Dentro de la amplia gama de características republicanas como la separación de poderes, existe una fundamental que está relacionada con el anterior punto: la protección de las minorías a través de la constitución. Lo que deja la pregunta ¿Cuál es la minoría más pequeña del mundo? Y esta también tiene respuesta: el individuo.
De ser Colombia una república sana –que no lo es– poco o nada podría hacer aquel político radical de llegar al máximo cargo del poder ejecutivo. Toda la estructura estatal estaría presta para limitar el accionar que perjudique, incluso, al más atomista de los ciudadanos.

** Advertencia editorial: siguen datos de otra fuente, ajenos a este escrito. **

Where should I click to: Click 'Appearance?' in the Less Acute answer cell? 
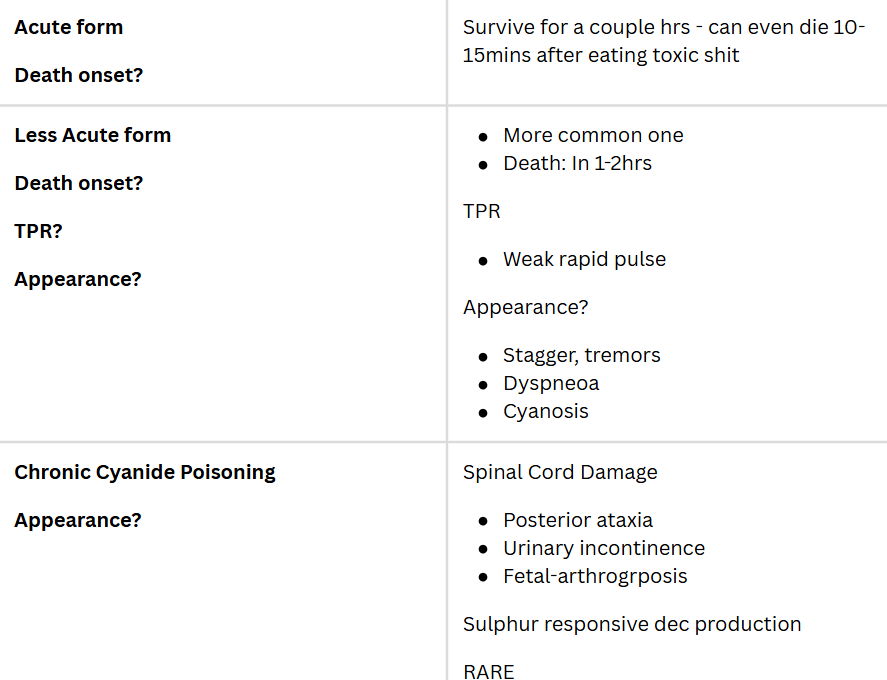526,307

Cuna frágil de liberticidas
Este es el mal irónico por excelencia de la democracia, sorprendiendo la facilidad en la que se gesta bajo su seno las ideas totalitarias más aberrantes. Históricamente, hay miles de casos para citar, pero, siendo consecuente con las justas proporciones, Venezuela es el más adecuado.

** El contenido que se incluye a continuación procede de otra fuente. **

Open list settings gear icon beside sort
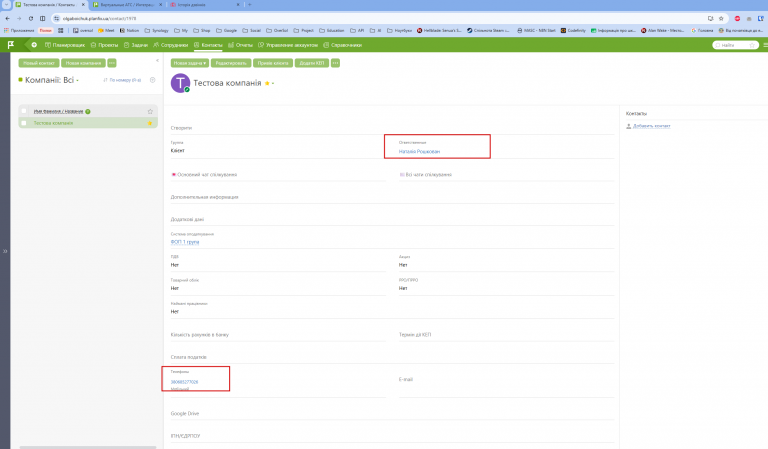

En un ambiente marcado por la incertidumbre económica, social y política fue elegido en 1998 el verdugo de Venezuela: Hugo Chávez. Un populista impulsor del mal llamado “Socialismo del XXI”, el cual, supo entender este fallo para perpetuarse en el poder y a su partido.
Un desastre sin precedentes que inicio con pie derecho desde su primer año de gobierno, donde realizó, usando a la democracia como su mejor herramienta, el referéndum para cambiar la Constitución de 1961, desarmando esa vital protección. Las consecuencias y conclusiones de ello son conocidas por todos: miseria, muerte, represión y una diáspora que ha repercutido en el resto del continente. Y si, no es honesto satanizar a la democracia por esta catástrofe humanitaria, pero si es razón suficiente para vigilarla muy detenidamente. El surgimiento de este mal siempre es evidencia de las flaquezas en los pesos y contrapesos del poder público. Algo que debemos corregir con total celeridad en Colombia si no queremos estar padeciendo el mismo destino de nuestra nación hermana en un futuro cercano.
Este artículo apareció por primera vez en nuestro portal aliado El Bastión.